The Commonwealth Secretariat will deploy a special Commonwealth Observer Group (COG) to scrutinise Papua New Guinea’s national elections – as the country faces a difficult transition.
The country’s three weeks of voting get underway on July 2.
The Commonwealth Secretary-General, The Rt Hon Patricia Scotland QC, has constituted a 10-member group of observers led by the former President of Nauru, H.E. Baron Waqa.
The COG will arrive at the capital Port Moresby on 28 June. During their stay they will be supported by a team from the Commonwealth Secretariat led by Mr Linford Andrews, Head of the Electoral Support Section. The deployment of the COG was preceded by a pre-election assessment team that visited the country in March 2022.

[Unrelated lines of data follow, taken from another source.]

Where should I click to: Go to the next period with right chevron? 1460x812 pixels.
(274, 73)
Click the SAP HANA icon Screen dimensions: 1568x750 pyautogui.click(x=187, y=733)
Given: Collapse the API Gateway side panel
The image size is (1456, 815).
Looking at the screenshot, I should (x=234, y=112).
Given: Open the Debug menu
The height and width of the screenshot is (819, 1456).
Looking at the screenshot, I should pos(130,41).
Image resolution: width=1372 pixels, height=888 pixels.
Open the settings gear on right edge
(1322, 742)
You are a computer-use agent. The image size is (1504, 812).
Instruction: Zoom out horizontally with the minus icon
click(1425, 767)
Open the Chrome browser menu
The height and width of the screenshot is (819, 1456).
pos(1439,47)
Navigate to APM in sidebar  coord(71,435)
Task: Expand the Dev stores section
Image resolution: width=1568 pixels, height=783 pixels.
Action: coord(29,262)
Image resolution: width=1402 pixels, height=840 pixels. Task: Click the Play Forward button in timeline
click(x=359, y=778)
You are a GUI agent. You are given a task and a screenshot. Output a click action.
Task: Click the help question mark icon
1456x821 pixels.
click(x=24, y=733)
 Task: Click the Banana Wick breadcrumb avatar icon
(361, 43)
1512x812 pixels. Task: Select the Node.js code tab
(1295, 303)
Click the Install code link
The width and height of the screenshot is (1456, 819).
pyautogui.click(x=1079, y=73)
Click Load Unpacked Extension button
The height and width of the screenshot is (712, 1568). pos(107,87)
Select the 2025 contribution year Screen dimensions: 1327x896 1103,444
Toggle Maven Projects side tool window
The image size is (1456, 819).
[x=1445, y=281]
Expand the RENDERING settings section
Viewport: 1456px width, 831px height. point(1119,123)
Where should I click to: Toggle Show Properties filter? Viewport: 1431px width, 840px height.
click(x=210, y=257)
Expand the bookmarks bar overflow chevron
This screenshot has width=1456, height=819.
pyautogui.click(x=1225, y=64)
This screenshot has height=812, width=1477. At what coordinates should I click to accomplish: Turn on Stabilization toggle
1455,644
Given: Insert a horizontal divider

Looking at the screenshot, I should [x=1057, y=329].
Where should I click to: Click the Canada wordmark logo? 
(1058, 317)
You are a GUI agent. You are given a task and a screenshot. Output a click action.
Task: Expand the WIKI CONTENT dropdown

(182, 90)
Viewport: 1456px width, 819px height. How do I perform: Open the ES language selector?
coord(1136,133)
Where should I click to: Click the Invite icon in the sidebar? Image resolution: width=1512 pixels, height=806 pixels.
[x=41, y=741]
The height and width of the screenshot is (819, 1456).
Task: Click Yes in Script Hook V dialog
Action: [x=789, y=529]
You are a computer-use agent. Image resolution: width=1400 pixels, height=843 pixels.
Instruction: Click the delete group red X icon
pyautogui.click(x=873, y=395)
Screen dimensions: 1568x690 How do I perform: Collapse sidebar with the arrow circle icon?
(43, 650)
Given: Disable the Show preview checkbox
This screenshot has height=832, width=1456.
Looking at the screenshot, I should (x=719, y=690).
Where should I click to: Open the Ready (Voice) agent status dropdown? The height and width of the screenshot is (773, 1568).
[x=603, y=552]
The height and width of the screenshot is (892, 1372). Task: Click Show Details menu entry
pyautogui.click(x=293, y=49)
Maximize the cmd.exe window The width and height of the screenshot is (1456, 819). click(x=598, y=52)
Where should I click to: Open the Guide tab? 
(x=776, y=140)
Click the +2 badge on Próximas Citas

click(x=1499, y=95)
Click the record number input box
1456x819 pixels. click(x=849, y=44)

The COG will observe and consider all aspects of the election process, from the opening of polling stations to the voting process to the counting of ballots, and finally to the announcement of results.
The role of the specially constituted commission is to determine whether the elections are conducted in line with the democratic standards of the country, as in the past elections have been accompanied by spikes in violence between rival groups.
“I applaud Papua New Guinea’s resolve and commitment in holding this election, despite the many challenges that come with undertaking an activity of such immense value,” said Secretary-General Scotland.
“As always, the deployment of this observer group demonstrates the Commonwealth’s commitment to supporting electoral democracy in member countries and a recognition of the right of individuals to participate in democratic processes through the credible, inclusive, and transparent elections that shape their societies.”
National elections in Papua New Guinea have already been met with mounting difficulties, especially after the issuing of writs has been postponed following the death of Deputy Prime Minister Sam Basil on 11 May.
Adding to the already resource-constrained police forces, Okole Midelit, Teaching Fellow at the University of Papua New Guinea, has predicted that low rates of COVID-19 vaccinations will likely pose a security risk as crowds will gather outside of the polling stations.